Please restate every line below exactly, without any pictures.

★ ★ ★ ★ ★

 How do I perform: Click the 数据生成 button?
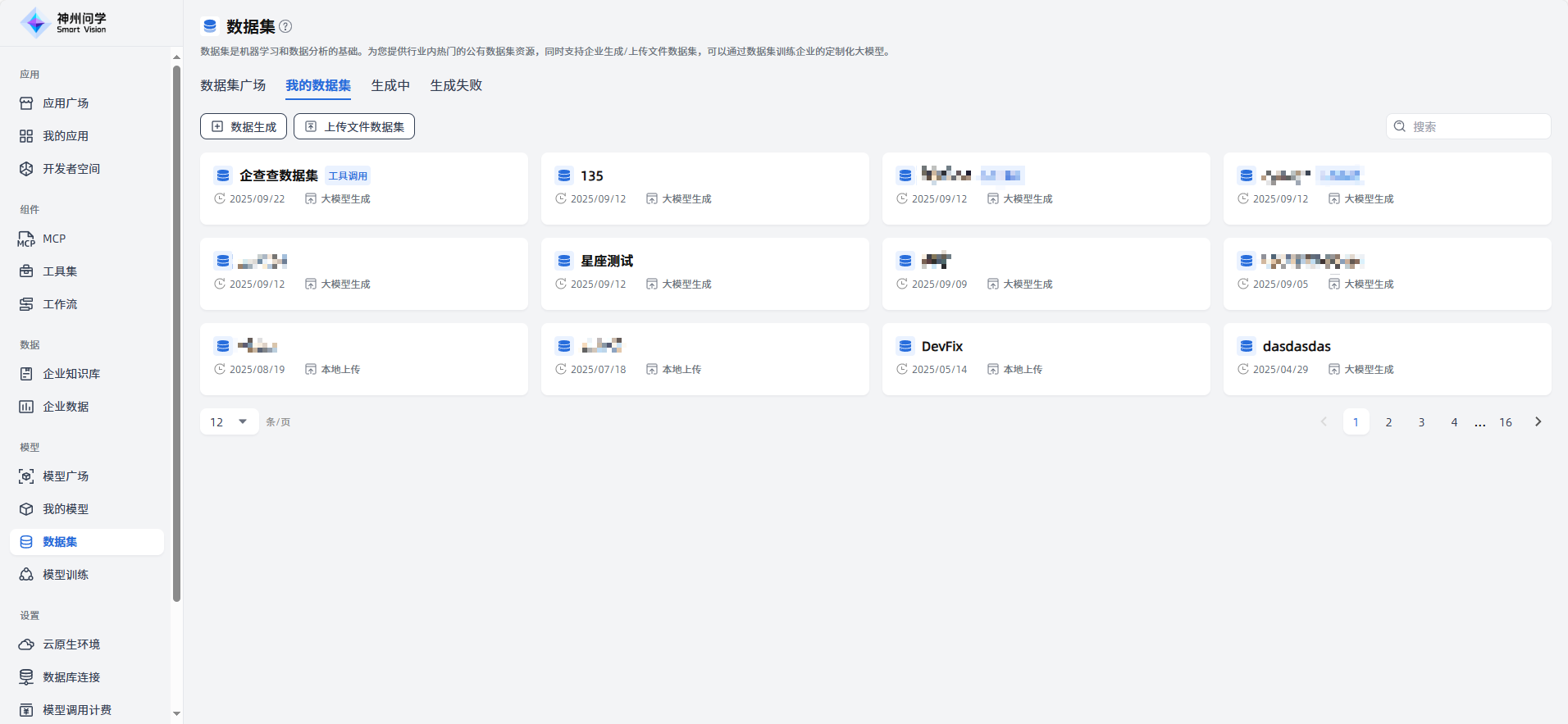point(244,126)
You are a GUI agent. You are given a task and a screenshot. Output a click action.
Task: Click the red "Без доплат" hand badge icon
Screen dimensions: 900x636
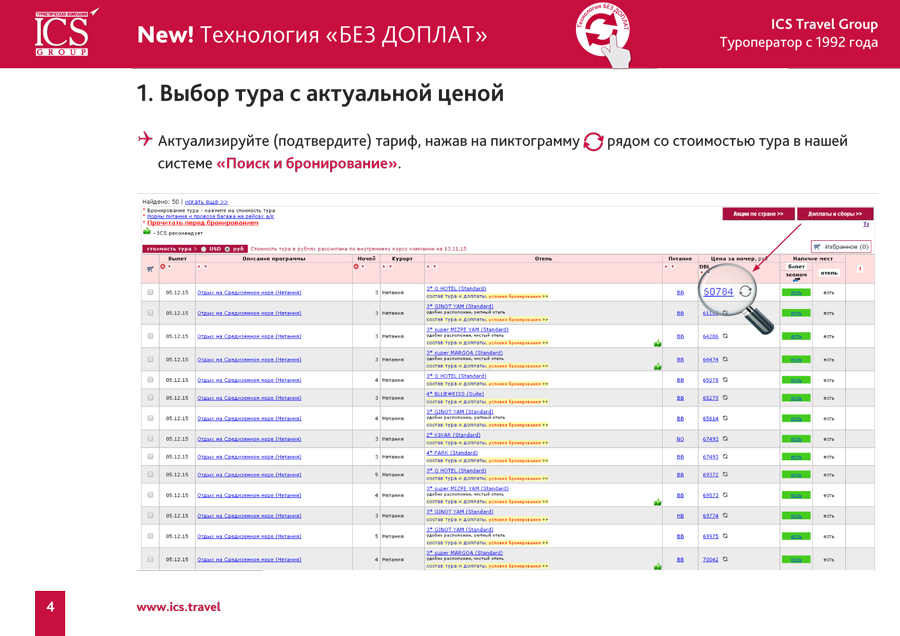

★ ★ ★ ★ ★

:: EXERCISE RESPONSE ::
 How do I perform: Click the 数据生成 button?
point(244,126)
You are a GUI agent. You are given a task and a screenshot. Output a click action.
Task: Click the red "Без доплат" hand badge icon
Screen dimensions: 900x636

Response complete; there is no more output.